A firm’s competitive position depends on its internal resources & capabilities, the strategic group, the industry environment and the macro environment. Fiat adapted a differentiation and customer intimacy strategy as per Porter and Treacy & Wiersema frameworks. In this part Fiat’s internal resources & capabilities, the Italian car industry and macro environment have been examined to analyse the match between Fiat’s strategy and its competitive position. As Fiat was more focused on Italian market the following analysis is focused on the Italian car market and macro environment.
In 2006, the European car industry surged by 17%, making Europe the fastest growing car market in the world. The proliferation of cars on European streets led to the congestion problem, as unlike United States, which is a large country with wide & open spaces, European streets lack open space. Congestion along with rising fuel price made small cars more appealing to customers. This drove all major car manufacturers to focus on fuel efficient small cars, which can move around the cities quickly and safely. Following the market demand, major manufacturers launched small cars such as BMW’s Mini, VW’s Beetle and Fiat’s Panda.
Between 2005 and 2007 there has been a steady growth in Italy’s car industry both by volume and value. In 2007 with 2.5 million units sold, the market was worth $72billion. Analysts forecast that the Italian new car industry will be of $92billions in 2014, a rise of more than 30% since 2007. So there have been ample business opportunities for car manufacturers in Italian market.
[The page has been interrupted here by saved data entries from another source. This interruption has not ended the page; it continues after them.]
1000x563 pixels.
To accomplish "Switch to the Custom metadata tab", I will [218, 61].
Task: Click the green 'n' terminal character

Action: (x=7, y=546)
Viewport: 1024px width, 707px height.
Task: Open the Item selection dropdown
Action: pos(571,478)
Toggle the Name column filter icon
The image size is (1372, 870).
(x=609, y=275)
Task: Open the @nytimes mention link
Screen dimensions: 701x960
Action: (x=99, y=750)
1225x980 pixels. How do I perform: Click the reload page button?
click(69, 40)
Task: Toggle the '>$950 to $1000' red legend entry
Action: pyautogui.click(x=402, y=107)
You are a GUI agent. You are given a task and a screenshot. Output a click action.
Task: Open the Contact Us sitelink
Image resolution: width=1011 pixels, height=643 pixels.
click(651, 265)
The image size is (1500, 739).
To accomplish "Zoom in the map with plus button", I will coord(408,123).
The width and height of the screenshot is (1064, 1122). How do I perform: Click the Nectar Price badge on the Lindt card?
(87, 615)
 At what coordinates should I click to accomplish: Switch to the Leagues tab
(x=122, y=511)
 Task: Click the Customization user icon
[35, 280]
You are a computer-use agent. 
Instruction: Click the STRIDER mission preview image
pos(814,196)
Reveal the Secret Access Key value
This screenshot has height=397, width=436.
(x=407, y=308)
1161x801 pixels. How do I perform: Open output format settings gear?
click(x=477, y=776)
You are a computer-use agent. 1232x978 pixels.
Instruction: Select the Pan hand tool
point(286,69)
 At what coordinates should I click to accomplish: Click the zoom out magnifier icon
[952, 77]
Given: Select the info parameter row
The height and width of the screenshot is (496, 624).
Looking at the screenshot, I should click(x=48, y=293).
The steady growth trend of Italian car industry, the proliferation of large numbers of car manufacturers and aggressiveness of consumer has led to maturity phase of the industry. In this phase of industry life cycle, product features and differentiation plays the key role in success of a product. Companies should look for new innovations, product development and marketing mix to compete successfully (Kotler 1999, p. 630). Fiat’s innovation for 500 in terms of technology & specifications and engaging customers in product development were matching requirements of the industry life cycle. Further its diligent marketing mix helped generate sentiment and customer for 500.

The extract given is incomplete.